Work instruction: From the records below, extract only the lines running from the line with "Task: Click the info" to the line with "Screen dimensions: 2081x535", both lines included, reproducing them exactly.

Material for this task:
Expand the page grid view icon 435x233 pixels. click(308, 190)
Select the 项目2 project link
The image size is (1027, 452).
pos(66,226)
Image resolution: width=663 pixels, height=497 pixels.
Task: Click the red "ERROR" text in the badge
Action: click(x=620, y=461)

---

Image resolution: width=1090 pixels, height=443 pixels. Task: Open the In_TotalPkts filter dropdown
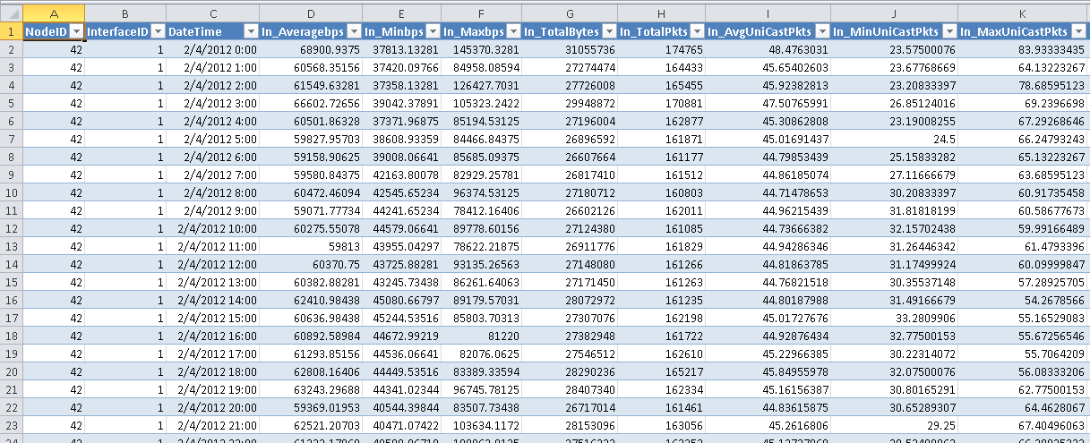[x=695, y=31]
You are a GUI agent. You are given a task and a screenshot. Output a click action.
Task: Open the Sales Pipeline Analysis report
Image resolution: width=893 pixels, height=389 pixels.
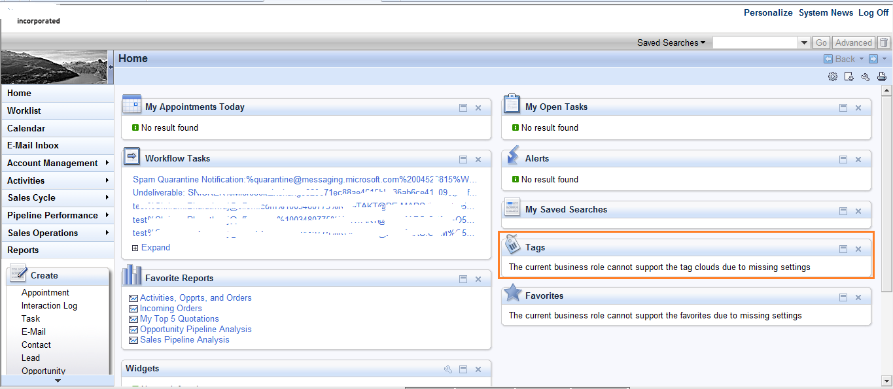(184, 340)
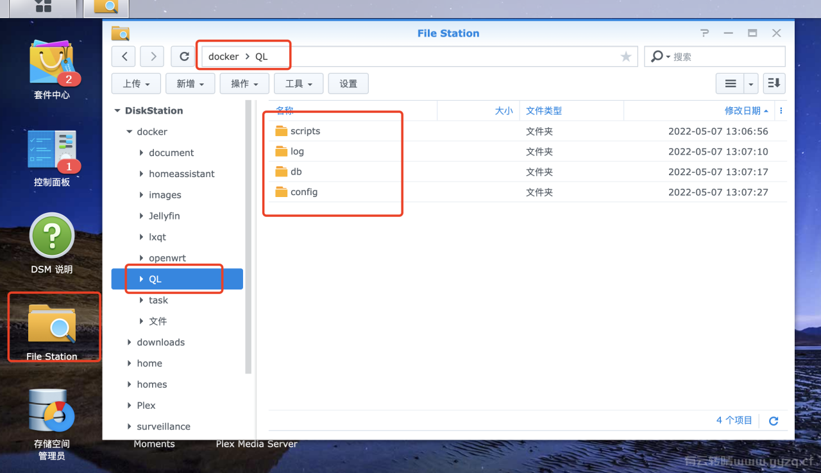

--

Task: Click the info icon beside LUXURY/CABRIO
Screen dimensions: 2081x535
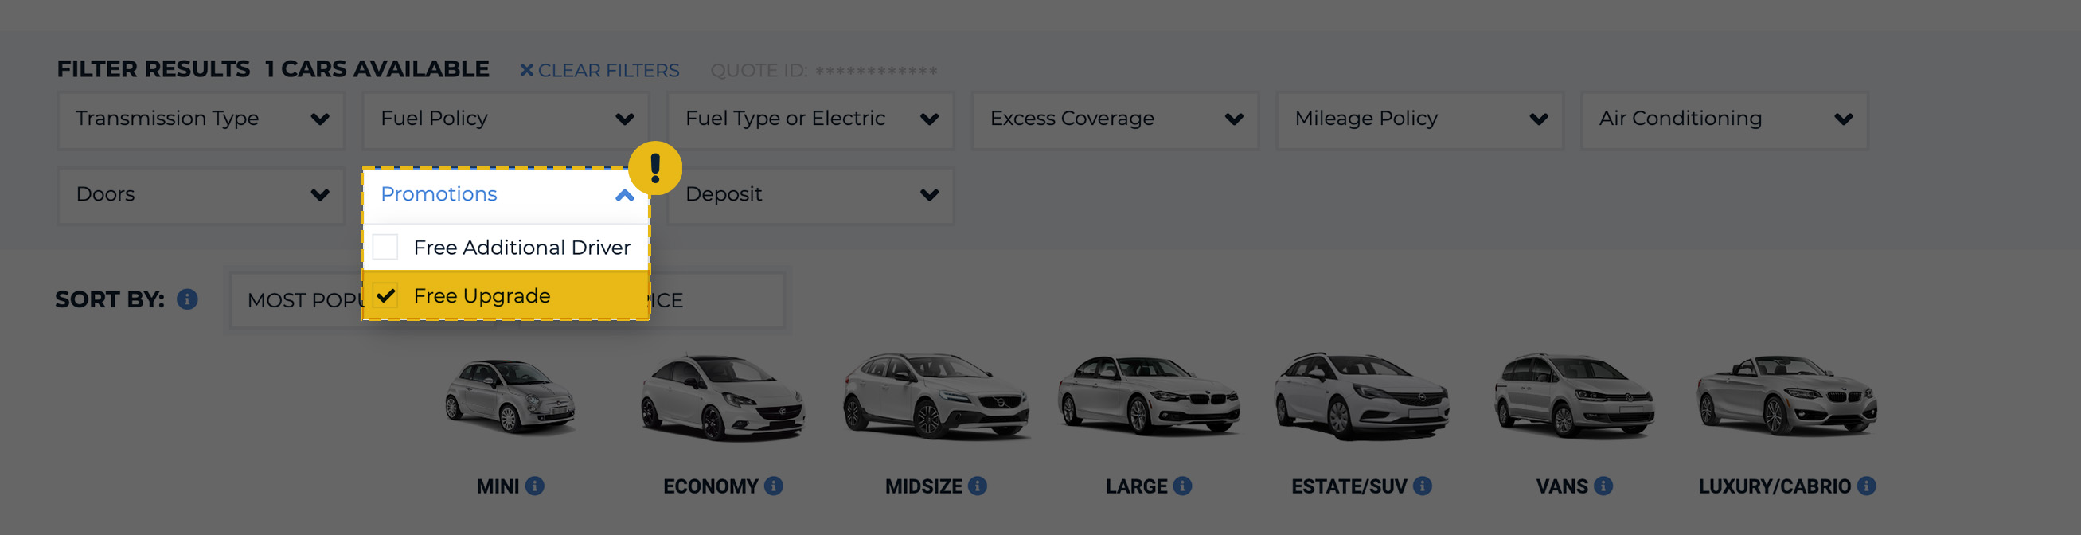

Written solution:
Task: Click the info icon beside LUXURY/CABRIO
Screen dimensions: 2081x535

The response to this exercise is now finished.